The phrase “IVR hell” didn’t come out of nowhere; it’s what inevitably results when systems list too many menu options, ask customers for information that later has to be repeated, don’t offer a quick route out of the system—in short, waste customers’ time. This is a huge problem, as 66 percent of people in a recent Forrester Research study said that valuing their time is the single most important thing a company can do to provide them with good customer service.

You’d think we would have learned our lessons from the IVR era. But based on the tidal wave of chatbot projects companies have generated in the past two years, it seems you’d be wrong. Many of those chatbot projects are predicated on little more than a desire to amp up efficiencies in the customer service process.
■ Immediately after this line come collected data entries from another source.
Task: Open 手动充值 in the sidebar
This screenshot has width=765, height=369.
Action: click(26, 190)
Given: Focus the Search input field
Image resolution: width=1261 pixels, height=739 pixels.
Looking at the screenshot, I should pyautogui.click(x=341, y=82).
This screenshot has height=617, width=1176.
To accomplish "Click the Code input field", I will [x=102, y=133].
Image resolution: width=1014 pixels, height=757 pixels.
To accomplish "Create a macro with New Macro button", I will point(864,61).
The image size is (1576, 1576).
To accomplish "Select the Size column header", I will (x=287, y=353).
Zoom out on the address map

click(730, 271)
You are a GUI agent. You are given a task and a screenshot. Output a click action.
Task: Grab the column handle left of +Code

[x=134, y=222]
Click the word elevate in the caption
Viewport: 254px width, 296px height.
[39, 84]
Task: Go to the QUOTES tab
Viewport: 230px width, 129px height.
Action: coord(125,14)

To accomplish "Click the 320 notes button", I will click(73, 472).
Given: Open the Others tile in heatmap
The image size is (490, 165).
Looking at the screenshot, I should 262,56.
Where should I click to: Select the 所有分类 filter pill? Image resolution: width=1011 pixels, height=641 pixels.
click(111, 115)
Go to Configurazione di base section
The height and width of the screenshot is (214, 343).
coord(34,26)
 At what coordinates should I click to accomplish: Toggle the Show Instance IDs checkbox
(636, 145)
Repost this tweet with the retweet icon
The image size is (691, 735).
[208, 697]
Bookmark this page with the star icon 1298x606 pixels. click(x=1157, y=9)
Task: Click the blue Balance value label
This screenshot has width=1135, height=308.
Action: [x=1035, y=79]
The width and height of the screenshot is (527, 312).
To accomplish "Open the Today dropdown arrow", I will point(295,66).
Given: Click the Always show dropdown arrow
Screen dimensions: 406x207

Chatbots have the potential to create new and compelling customer service experiences. Organizations, however, seem content to just treat them as a cost-cutting play. But as the 30 years of IVR have shown, customer deflection often comes at the cost of customer experience.

So how can companies avoid creating the new and improved IVR hell—chatbot hell? Start with use cases that don’t aim to replace contact center agents but rather look to augment their performance. These approaches take two basic forms:

• An agent-facing bot. In this model, a customer initiates a webchat with a contact center agent in the usual fashion. The bot monitors the back-and-forth conversation and then recommends answers or other bits of dialogue to the agent. The agent can then decide whether to use the suggestions, modify or personalize the proposed text, or reject the prompt and go with her own answer. Machine learning watches the agent’s behavior and uses her reaction to the suggested text to improve the suggestion algorithm. The key here? The customers never know that a bot has inserted itself into the service process. They just see that they receive more consistent, and better, service. At the same time, the company sees efficiency gains because the technology-augmented agents can handle more interactions than they could previously.

This model has already helped some high-profile businesses, most notably KLM Royal Dutch Airlines. As Tjalling Smit, senior vice president of digital at KLM, told Forbes, “We don’t replace human agents with technology—we use technology to facilitate the dialogue with our customers.”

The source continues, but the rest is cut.